Aim of the exercise - Only the lines containing "agent" belong in the answer; find them in the material below.

*** Block opens ***

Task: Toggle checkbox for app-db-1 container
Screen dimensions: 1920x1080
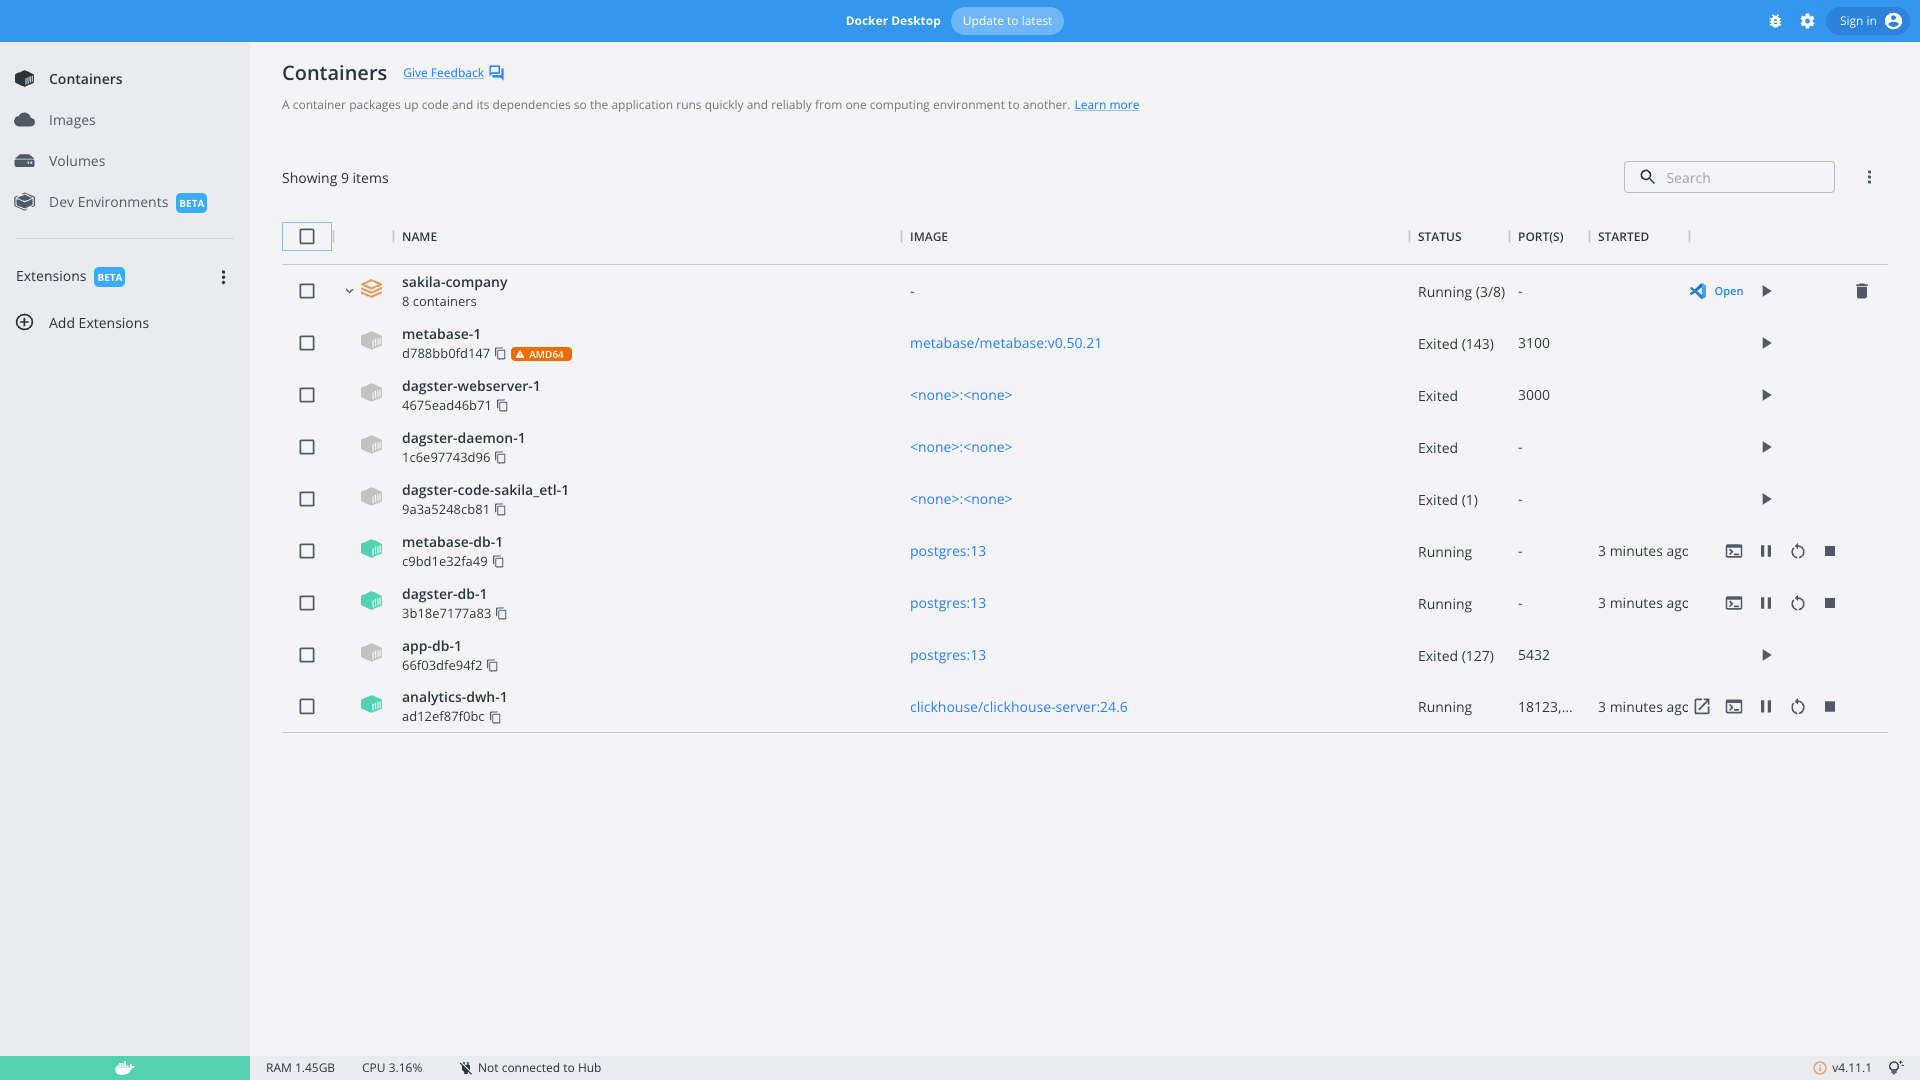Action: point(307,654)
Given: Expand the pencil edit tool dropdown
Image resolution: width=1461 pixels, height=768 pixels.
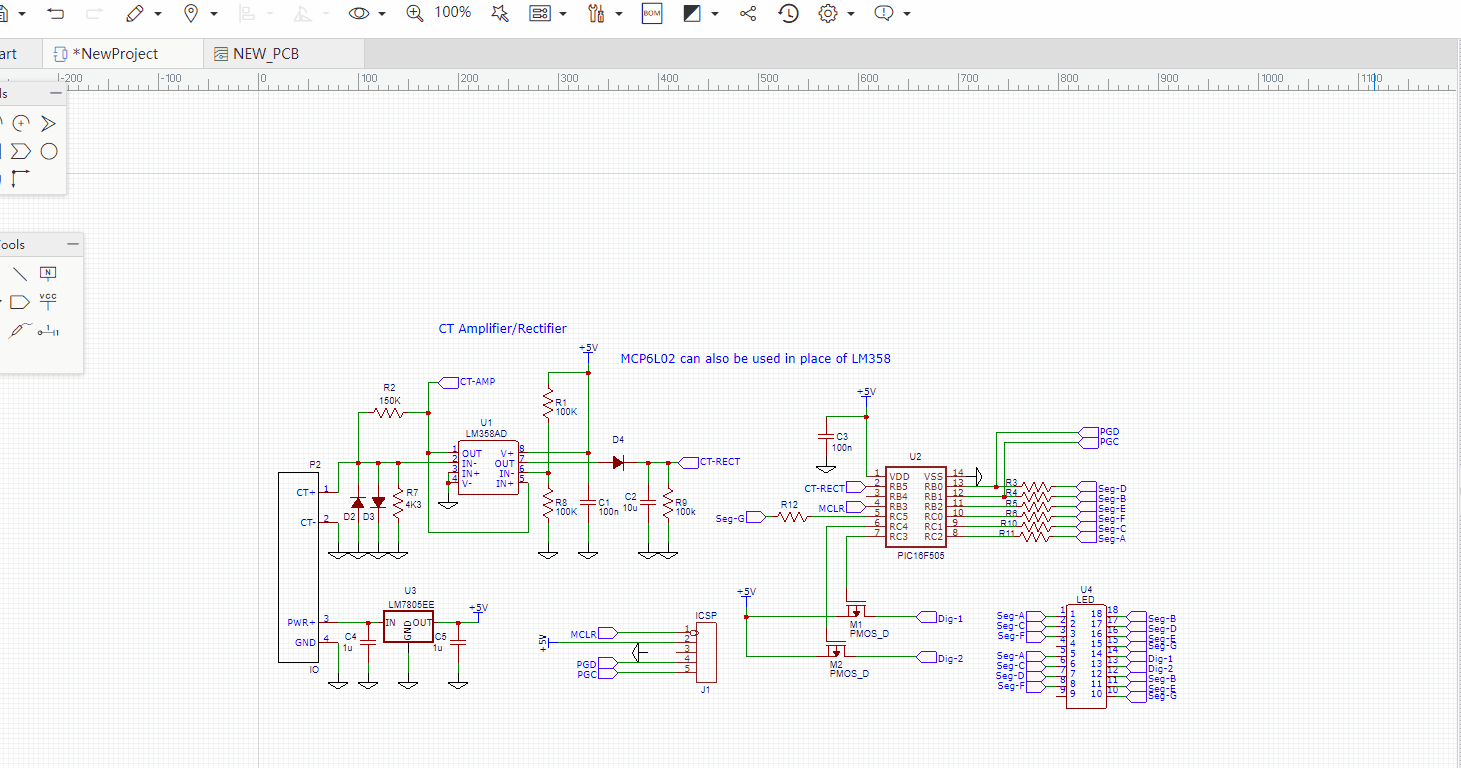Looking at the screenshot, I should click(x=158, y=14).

*** Block closes ***
*** Block opens ***

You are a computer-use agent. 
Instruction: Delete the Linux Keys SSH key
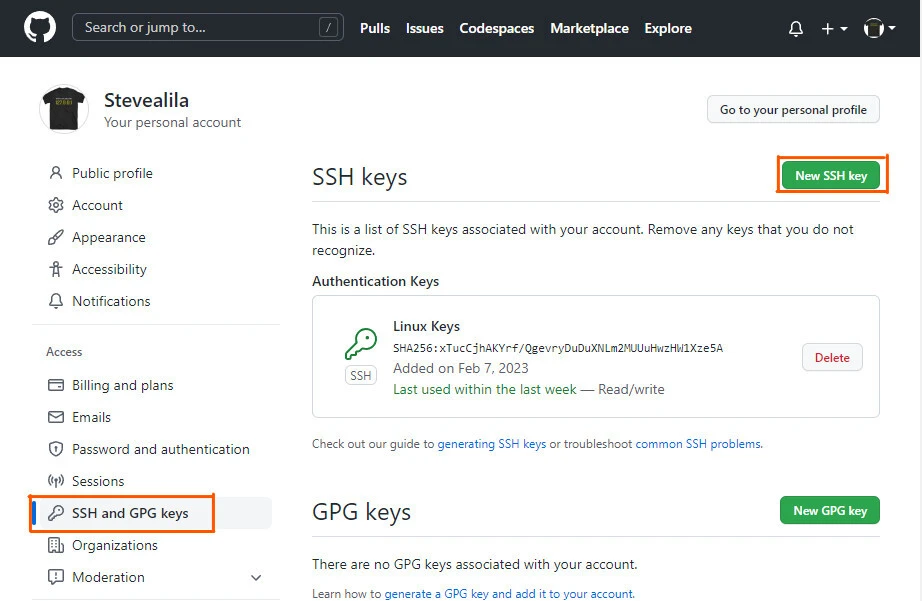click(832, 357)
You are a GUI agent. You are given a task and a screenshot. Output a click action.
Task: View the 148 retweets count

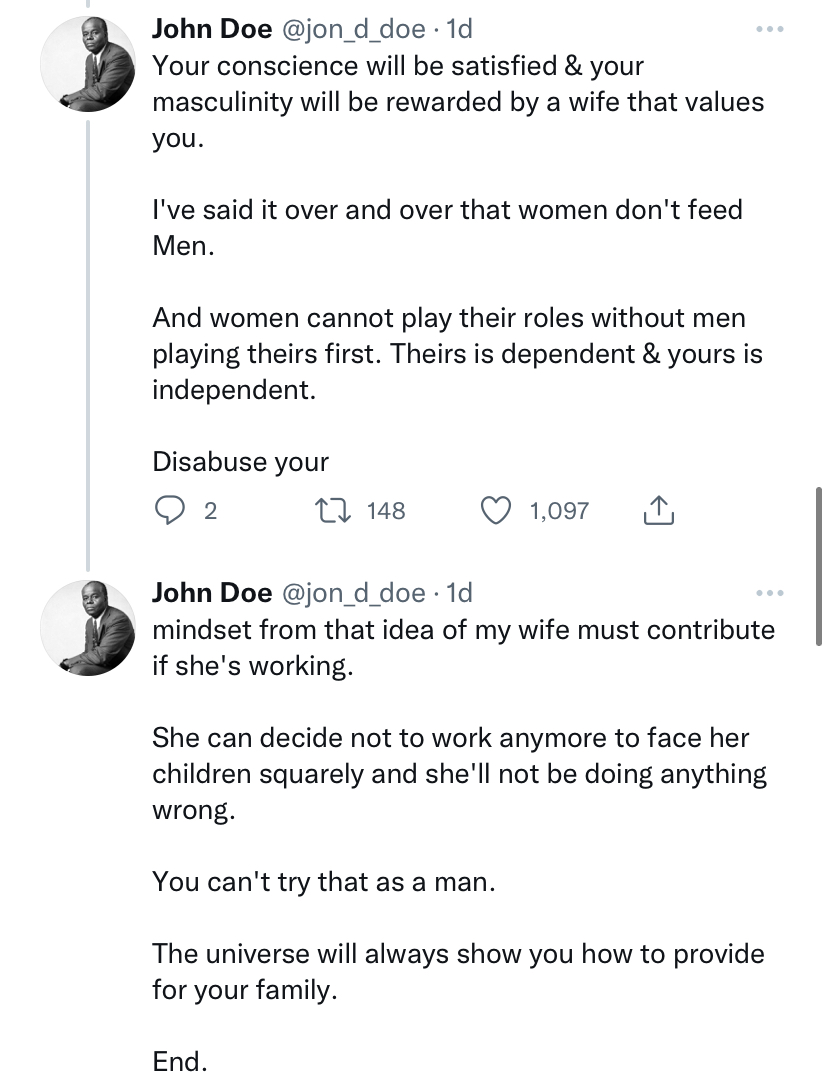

*** Block closes ***

Answer below -
You are a computer-use agent. 
You are a GUI agent. You are given a task and a screenshot. Output a click action.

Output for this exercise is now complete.